[TASK REQUIREMENTS]
Write down exactly the lines from the one below that has "Where should I" to the end of the data, both ends included; the pictures should not appear in your copy.

[RECORD SET]
++++

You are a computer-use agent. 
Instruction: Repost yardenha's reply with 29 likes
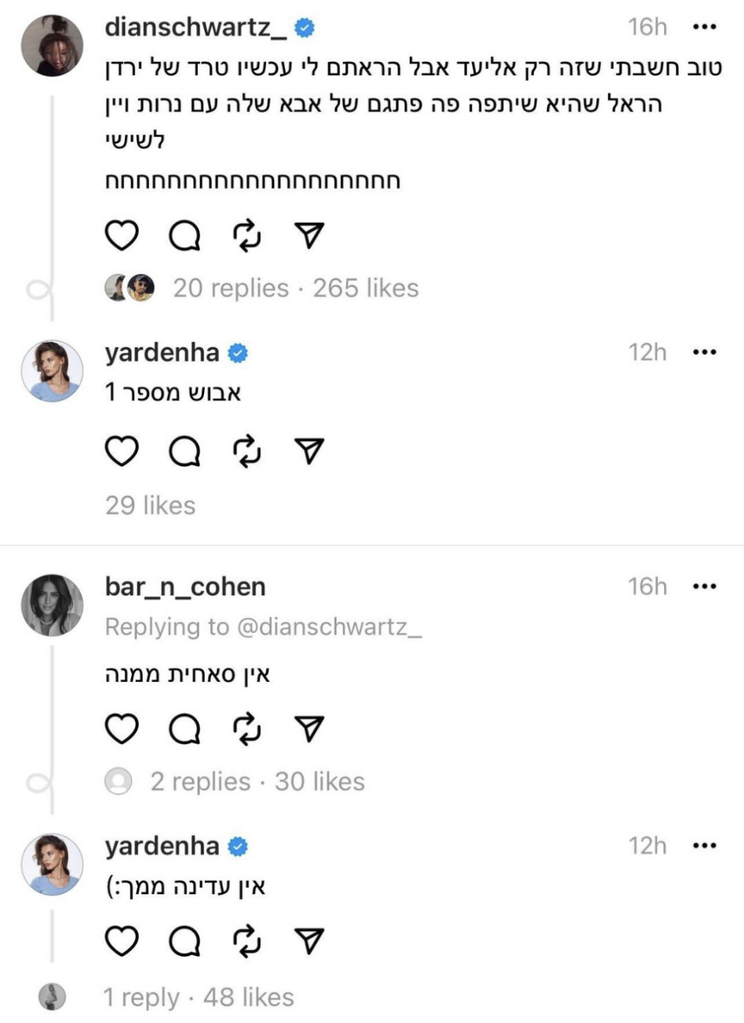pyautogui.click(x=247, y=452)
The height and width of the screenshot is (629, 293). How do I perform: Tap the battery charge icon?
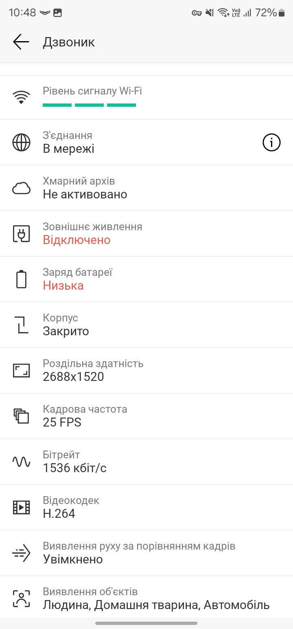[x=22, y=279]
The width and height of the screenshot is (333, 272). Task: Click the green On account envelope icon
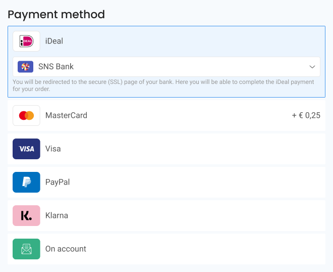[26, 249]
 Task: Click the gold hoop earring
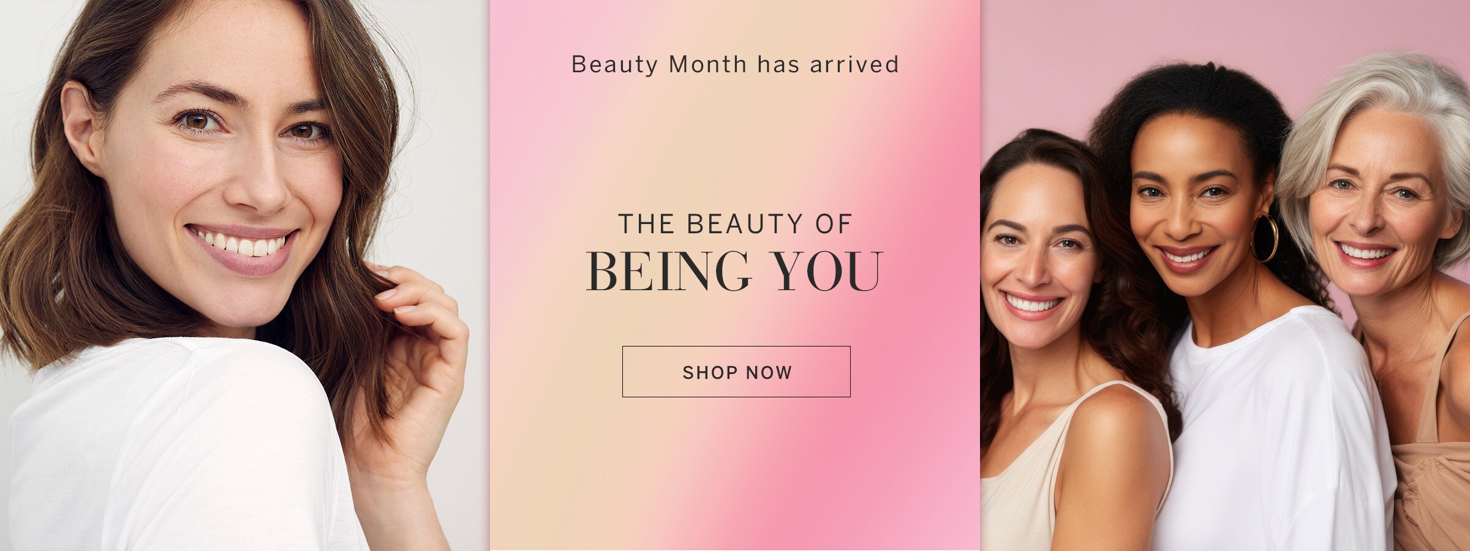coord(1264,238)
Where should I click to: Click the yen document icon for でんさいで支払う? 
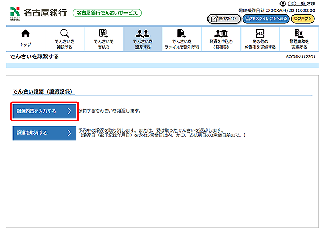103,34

++++

[FINAL ANSWER]
Where should I click to: Click the yen document icon for でんさいで支払う? 
103,34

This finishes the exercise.